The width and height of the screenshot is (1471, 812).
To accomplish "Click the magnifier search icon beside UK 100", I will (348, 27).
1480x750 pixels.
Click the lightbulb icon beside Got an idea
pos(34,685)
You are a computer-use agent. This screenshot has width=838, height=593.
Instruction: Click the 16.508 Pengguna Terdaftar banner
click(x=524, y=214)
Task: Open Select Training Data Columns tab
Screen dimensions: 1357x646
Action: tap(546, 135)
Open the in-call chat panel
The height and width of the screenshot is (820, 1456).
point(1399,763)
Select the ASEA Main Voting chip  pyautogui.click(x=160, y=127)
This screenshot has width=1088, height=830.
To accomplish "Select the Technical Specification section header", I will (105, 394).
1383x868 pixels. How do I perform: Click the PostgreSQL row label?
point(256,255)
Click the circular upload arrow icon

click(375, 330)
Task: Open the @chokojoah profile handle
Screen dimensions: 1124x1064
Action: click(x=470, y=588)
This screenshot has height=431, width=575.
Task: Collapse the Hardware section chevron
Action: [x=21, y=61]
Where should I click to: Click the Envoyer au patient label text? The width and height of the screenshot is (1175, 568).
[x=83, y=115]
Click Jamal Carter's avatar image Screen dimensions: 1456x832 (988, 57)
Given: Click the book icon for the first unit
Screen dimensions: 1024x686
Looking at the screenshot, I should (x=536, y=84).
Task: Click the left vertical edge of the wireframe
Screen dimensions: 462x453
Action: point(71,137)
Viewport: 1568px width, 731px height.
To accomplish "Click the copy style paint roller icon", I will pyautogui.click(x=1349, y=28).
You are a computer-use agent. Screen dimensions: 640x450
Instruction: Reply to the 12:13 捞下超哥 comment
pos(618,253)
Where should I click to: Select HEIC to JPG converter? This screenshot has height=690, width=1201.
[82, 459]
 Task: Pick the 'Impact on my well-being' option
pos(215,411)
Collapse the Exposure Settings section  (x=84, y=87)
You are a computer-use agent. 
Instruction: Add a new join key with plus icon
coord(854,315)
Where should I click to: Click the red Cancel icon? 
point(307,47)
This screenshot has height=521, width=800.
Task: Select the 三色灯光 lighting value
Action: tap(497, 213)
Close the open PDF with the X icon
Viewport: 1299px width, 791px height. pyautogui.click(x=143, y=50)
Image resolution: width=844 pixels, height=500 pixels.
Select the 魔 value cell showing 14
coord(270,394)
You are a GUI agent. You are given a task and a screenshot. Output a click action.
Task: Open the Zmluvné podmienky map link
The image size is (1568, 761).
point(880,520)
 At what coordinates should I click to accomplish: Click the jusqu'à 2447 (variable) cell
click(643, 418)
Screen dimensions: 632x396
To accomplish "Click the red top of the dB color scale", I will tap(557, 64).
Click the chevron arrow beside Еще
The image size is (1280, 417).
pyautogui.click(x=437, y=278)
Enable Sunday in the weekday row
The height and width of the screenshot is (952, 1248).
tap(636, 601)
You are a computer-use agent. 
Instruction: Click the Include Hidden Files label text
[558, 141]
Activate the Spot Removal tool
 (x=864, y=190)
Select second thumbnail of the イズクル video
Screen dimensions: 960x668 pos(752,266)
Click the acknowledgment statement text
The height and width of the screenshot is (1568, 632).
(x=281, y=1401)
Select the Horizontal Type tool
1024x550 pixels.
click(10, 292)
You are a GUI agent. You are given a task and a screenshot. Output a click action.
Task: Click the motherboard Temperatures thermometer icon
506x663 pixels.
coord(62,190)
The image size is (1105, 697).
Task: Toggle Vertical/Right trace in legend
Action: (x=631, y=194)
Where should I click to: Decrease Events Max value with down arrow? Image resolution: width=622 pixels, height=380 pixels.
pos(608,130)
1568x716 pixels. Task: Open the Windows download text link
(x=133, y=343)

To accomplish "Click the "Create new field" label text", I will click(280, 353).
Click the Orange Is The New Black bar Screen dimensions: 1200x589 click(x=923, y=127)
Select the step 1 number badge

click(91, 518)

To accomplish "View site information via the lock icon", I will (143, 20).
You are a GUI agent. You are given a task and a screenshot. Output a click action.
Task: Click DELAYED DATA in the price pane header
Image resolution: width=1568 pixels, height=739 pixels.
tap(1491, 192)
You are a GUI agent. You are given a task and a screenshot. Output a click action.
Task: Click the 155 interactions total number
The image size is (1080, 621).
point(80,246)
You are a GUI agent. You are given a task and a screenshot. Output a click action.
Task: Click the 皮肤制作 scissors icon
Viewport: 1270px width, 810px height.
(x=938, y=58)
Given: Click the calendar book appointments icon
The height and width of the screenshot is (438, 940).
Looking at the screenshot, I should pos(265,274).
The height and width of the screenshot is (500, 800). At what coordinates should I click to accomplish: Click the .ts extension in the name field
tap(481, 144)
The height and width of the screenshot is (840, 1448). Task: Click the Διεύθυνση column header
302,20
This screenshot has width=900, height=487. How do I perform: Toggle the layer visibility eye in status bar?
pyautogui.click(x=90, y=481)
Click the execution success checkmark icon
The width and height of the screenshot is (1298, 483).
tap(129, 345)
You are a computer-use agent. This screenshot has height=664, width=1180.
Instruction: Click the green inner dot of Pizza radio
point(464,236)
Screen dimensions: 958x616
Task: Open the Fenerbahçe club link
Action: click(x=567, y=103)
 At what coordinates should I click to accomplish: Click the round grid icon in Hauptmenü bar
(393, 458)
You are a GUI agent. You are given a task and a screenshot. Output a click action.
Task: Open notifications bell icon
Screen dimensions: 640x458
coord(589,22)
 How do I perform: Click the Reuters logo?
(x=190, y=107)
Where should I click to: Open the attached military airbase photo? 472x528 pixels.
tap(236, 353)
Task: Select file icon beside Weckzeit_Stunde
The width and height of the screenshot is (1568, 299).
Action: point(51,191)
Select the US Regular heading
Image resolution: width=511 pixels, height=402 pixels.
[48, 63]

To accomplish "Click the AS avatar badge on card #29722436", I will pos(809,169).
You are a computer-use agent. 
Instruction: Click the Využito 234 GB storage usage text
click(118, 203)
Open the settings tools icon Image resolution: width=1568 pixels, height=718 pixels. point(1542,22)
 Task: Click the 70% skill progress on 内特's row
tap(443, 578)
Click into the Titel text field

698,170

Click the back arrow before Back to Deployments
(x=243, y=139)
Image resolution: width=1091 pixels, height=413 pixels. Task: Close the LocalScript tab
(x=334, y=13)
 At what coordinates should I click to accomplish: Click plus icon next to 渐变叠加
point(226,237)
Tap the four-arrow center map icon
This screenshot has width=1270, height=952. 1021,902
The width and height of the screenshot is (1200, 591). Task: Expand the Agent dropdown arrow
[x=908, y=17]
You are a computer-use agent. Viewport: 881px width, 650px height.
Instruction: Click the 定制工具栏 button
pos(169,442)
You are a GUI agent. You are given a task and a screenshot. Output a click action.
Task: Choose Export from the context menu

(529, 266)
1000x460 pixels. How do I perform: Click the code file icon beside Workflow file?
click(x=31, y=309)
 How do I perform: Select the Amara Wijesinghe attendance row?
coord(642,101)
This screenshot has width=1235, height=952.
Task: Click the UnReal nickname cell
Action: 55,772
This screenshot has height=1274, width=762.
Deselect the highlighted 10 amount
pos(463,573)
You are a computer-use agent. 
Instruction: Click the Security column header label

_ _ _ _ _

__WORK TO BE COMPLETED__
From top to bottom, repeat the material above word for word.

__SOLUTION TO THE EXERCISE__
The width and height of the screenshot is (1471, 812).
To accomplish "Click the magnifier search icon beside UK 100", I will (348, 27).
1480x750 pixels.
Click the lightbulb icon beside Got an idea
pos(34,685)
You are a computer-use agent. This screenshot has width=838, height=593.
Instruction: Click the 16.508 Pengguna Terdaftar banner
click(x=524, y=214)
Task: Open Select Training Data Columns tab
Screen dimensions: 1357x646
Action: tap(546, 135)
Open the in-call chat panel
The height and width of the screenshot is (820, 1456).
point(1399,763)
Select the ASEA Main Voting chip  pyautogui.click(x=160, y=127)
This screenshot has width=1088, height=830.
To accomplish "Select the Technical Specification section header", I will (105, 394).
1383x868 pixels. How do I perform: Click the PostgreSQL row label?
point(256,255)
Click the circular upload arrow icon

click(375, 330)
Task: Open the @chokojoah profile handle
Screen dimensions: 1124x1064
Action: click(x=470, y=588)
This screenshot has height=431, width=575.
Task: Collapse the Hardware section chevron
Action: [x=21, y=61]
Where should I click to: Click the Envoyer au patient label text? The width and height of the screenshot is (1175, 568).
[x=83, y=115]
Click Jamal Carter's avatar image Screen dimensions: 1456x832 (988, 57)
Given: Click the book icon for the first unit
Screen dimensions: 1024x686
Looking at the screenshot, I should (x=536, y=84).
Task: Click the left vertical edge of the wireframe
Screen dimensions: 462x453
Action: point(71,137)
Viewport: 1568px width, 731px height.
To accomplish "Click the copy style paint roller icon", I will pyautogui.click(x=1349, y=28).
You are a computer-use agent. Screen dimensions: 640x450
Instruction: Reply to the 12:13 捞下超哥 comment
pos(618,253)
Where should I click to: Select HEIC to JPG converter? This screenshot has height=690, width=1201.
[82, 459]
 Task: Pick the 'Impact on my well-being' option
pos(215,411)
Collapse the Exposure Settings section  (x=84, y=87)
You are a computer-use agent. 
Instruction: Add a new join key with plus icon
coord(854,315)
Where should I click to: Click the red Cancel icon? 
point(307,47)
This screenshot has height=521, width=800.
Task: Select the 三色灯光 lighting value
Action: tap(497, 213)
Close the open PDF with the X icon
Viewport: 1299px width, 791px height. pyautogui.click(x=143, y=50)
Image resolution: width=844 pixels, height=500 pixels.
Select the 魔 value cell showing 14
coord(270,394)
You are a GUI agent. You are given a task and a screenshot. Output a click action.
Task: Open the Zmluvné podmienky map link
The image size is (1568, 761).
point(880,520)
 At what coordinates should I click to accomplish: Click the jusqu'à 2447 (variable) cell
click(643, 418)
Screen dimensions: 632x396
To accomplish "Click the red top of the dB color scale", I will tap(557, 64).
Click the chevron arrow beside Еще
The image size is (1280, 417).
pyautogui.click(x=437, y=278)
Enable Sunday in the weekday row
The height and width of the screenshot is (952, 1248).
tap(636, 601)
You are a computer-use agent. 
Instruction: Click the Include Hidden Files label text
[558, 141]
Activate the Spot Removal tool
 (x=864, y=190)
Select second thumbnail of the イズクル video
Screen dimensions: 960x668 pos(752,266)
Click the acknowledgment statement text
The height and width of the screenshot is (1568, 632).
(x=281, y=1401)
Select the Horizontal Type tool
1024x550 pixels.
click(10, 292)
You are a GUI agent. You are given a task and a screenshot. Output a click action.
Task: Click the motherboard Temperatures thermometer icon
506x663 pixels.
coord(62,190)
The image size is (1105, 697).
Task: Toggle Vertical/Right trace in legend
Action: (x=631, y=194)
Where should I click to: Decrease Events Max value with down arrow? Image resolution: width=622 pixels, height=380 pixels.
pos(608,130)
1568x716 pixels. Task: Open the Windows download text link
(x=133, y=343)

To accomplish "Click the "Create new field" label text", I will click(280, 353).
Click the Orange Is The New Black bar Screen dimensions: 1200x589 click(x=923, y=127)
Select the step 1 number badge

click(91, 518)

To accomplish "View site information via the lock icon", I will (143, 20).
You are a GUI agent. You are given a task and a screenshot. Output a click action.
Task: Click DELAYED DATA in the price pane header
Image resolution: width=1568 pixels, height=739 pixels.
tap(1491, 192)
You are a GUI agent. You are given a task and a screenshot. Output a click action.
Task: Click the 155 interactions total number
The image size is (1080, 621).
point(80,246)
You are a GUI agent. You are given a task and a screenshot. Output a click action.
Task: Click the 皮肤制作 scissors icon
Viewport: 1270px width, 810px height.
(x=938, y=58)
Given: Click the calendar book appointments icon
The height and width of the screenshot is (438, 940).
Looking at the screenshot, I should pos(265,274).
The height and width of the screenshot is (500, 800). At what coordinates should I click to accomplish: Click the .ts extension in the name field
tap(481, 144)
The height and width of the screenshot is (840, 1448). Task: Click the Διεύθυνση column header
302,20
This screenshot has width=900, height=487. How do I perform: Toggle the layer visibility eye in status bar?
pyautogui.click(x=90, y=481)
Click the execution success checkmark icon
The width and height of the screenshot is (1298, 483).
tap(129, 345)
You are a computer-use agent. This screenshot has height=664, width=1180.
Instruction: Click the green inner dot of Pizza radio
point(464,236)
Screen dimensions: 958x616
Task: Open the Fenerbahçe club link
Action: click(x=567, y=103)
 At what coordinates should I click to accomplish: Click the round grid icon in Hauptmenü bar
(393, 458)
You are a GUI agent. You are given a task and a screenshot. Output a click action.
Task: Open notifications bell icon
Screen dimensions: 640x458
coord(589,22)
 How do I perform: Click the Reuters logo?
(x=190, y=107)
Where should I click to: Open the attached military airbase photo? 472x528 pixels.
tap(236, 353)
Task: Select file icon beside Weckzeit_Stunde
The width and height of the screenshot is (1568, 299).
Action: point(51,191)
Select the US Regular heading
Image resolution: width=511 pixels, height=402 pixels.
[48, 63]

To accomplish "Click the AS avatar badge on card #29722436", I will pos(809,169).
You are a computer-use agent. 
Instruction: Click the Využito 234 GB storage usage text
click(118, 203)
Open the settings tools icon Image resolution: width=1568 pixels, height=718 pixels. point(1542,22)
 Task: Click the 70% skill progress on 内特's row
tap(443, 578)
Click into the Titel text field

698,170

Click the back arrow before Back to Deployments
(x=243, y=139)
Image resolution: width=1091 pixels, height=413 pixels. Task: Close the LocalScript tab
(x=334, y=13)
 At what coordinates should I click to accomplish: Click plus icon next to 渐变叠加
point(226,237)
Tap the four-arrow center map icon
This screenshot has width=1270, height=952. 1021,902
The width and height of the screenshot is (1200, 591). Task: Expand the Agent dropdown arrow
[x=908, y=17]
You are a computer-use agent. Viewport: 881px width, 650px height.
Instruction: Click the 定制工具栏 button
pos(169,442)
You are a GUI agent. You are given a task and a screenshot. Output a click action.
Task: Choose Export from the context menu

(529, 266)
1000x460 pixels. How do I perform: Click the code file icon beside Workflow file?
click(x=31, y=309)
 How do I perform: Select the Amara Wijesinghe attendance row?
coord(642,101)
This screenshot has width=1235, height=952.
Task: Click the UnReal nickname cell
Action: 55,772
This screenshot has height=1274, width=762.
Deselect the highlighted 10 amount
pos(463,573)
You are a computer-use agent. 
Instruction: Click the Security column header label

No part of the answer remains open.